Data extracted from a collection
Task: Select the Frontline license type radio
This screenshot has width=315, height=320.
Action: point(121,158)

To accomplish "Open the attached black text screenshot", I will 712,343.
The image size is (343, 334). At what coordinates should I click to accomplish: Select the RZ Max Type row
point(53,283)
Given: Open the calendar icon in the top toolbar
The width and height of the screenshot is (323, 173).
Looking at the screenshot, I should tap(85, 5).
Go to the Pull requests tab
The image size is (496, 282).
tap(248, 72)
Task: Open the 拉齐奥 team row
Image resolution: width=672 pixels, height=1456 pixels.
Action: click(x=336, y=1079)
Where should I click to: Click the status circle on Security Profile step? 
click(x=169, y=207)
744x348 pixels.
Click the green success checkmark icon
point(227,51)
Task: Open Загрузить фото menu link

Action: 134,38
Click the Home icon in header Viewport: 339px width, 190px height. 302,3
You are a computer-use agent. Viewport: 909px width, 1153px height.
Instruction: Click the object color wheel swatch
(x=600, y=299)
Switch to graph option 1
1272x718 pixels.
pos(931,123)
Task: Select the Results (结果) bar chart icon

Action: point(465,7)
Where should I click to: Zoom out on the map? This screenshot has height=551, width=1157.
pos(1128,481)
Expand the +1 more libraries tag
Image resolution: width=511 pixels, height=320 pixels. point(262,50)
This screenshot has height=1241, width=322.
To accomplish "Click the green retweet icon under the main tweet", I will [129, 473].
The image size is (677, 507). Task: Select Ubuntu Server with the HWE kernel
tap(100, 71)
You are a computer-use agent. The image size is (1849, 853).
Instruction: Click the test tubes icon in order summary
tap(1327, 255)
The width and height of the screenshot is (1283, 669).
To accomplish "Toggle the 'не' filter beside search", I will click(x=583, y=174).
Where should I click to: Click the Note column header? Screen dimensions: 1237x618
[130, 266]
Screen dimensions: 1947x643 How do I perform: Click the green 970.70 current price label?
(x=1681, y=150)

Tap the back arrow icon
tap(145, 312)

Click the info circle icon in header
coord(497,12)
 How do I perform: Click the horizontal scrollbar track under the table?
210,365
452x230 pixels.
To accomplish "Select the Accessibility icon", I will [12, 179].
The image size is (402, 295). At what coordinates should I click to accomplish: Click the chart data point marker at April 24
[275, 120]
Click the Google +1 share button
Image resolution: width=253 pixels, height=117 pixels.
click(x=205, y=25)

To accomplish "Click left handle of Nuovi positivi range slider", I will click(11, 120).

ABOUT THIS EXERCISE - Every word of the data above should be given again, exactly as it stands.

SOLUTION FOR THIS EXERCISE -
Task: Select the Frontline license type radio
This screenshot has width=315, height=320.
Action: point(121,158)

To accomplish "Open the attached black text screenshot", I will 712,343.
The image size is (343, 334). At what coordinates should I click to accomplish: Select the RZ Max Type row
point(53,283)
Given: Open the calendar icon in the top toolbar
The width and height of the screenshot is (323, 173).
Looking at the screenshot, I should tap(85, 5).
Go to the Pull requests tab
The image size is (496, 282).
tap(248, 72)
Task: Open the 拉齐奥 team row
Image resolution: width=672 pixels, height=1456 pixels.
Action: click(x=336, y=1079)
Where should I click to: Click the status circle on Security Profile step? 
click(x=169, y=207)
744x348 pixels.
Click the green success checkmark icon
point(227,51)
Task: Open Загрузить фото menu link

Action: 134,38
Click the Home icon in header Viewport: 339px width, 190px height. 302,3
You are a computer-use agent. Viewport: 909px width, 1153px height.
Instruction: Click the object color wheel swatch
(x=600, y=299)
Switch to graph option 1
1272x718 pixels.
pos(931,123)
Task: Select the Results (结果) bar chart icon

Action: point(465,7)
Where should I click to: Zoom out on the map? This screenshot has height=551, width=1157.
pos(1128,481)
Expand the +1 more libraries tag
Image resolution: width=511 pixels, height=320 pixels. point(262,50)
This screenshot has height=1241, width=322.
To accomplish "Click the green retweet icon under the main tweet", I will [129, 473].
The image size is (677, 507). Task: Select Ubuntu Server with the HWE kernel
tap(100, 71)
You are a computer-use agent. The image size is (1849, 853).
Instruction: Click the test tubes icon in order summary
tap(1327, 255)
The width and height of the screenshot is (1283, 669).
To accomplish "Toggle the 'не' filter beside search", I will click(x=583, y=174).
Where should I click to: Click the Note column header? Screen dimensions: 1237x618
[130, 266]
Screen dimensions: 1947x643 How do I perform: Click the green 970.70 current price label?
(x=1681, y=150)

Tap the back arrow icon
tap(145, 312)

Click the info circle icon in header
coord(497,12)
 How do I perform: Click the horizontal scrollbar track under the table?
210,365
452x230 pixels.
To accomplish "Select the Accessibility icon", I will [12, 179].
The image size is (402, 295). At what coordinates should I click to accomplish: Click the chart data point marker at April 24
[275, 120]
Click the Google +1 share button
Image resolution: width=253 pixels, height=117 pixels.
click(x=205, y=25)

To accomplish "Click left handle of Nuovi positivi range slider", I will click(11, 120).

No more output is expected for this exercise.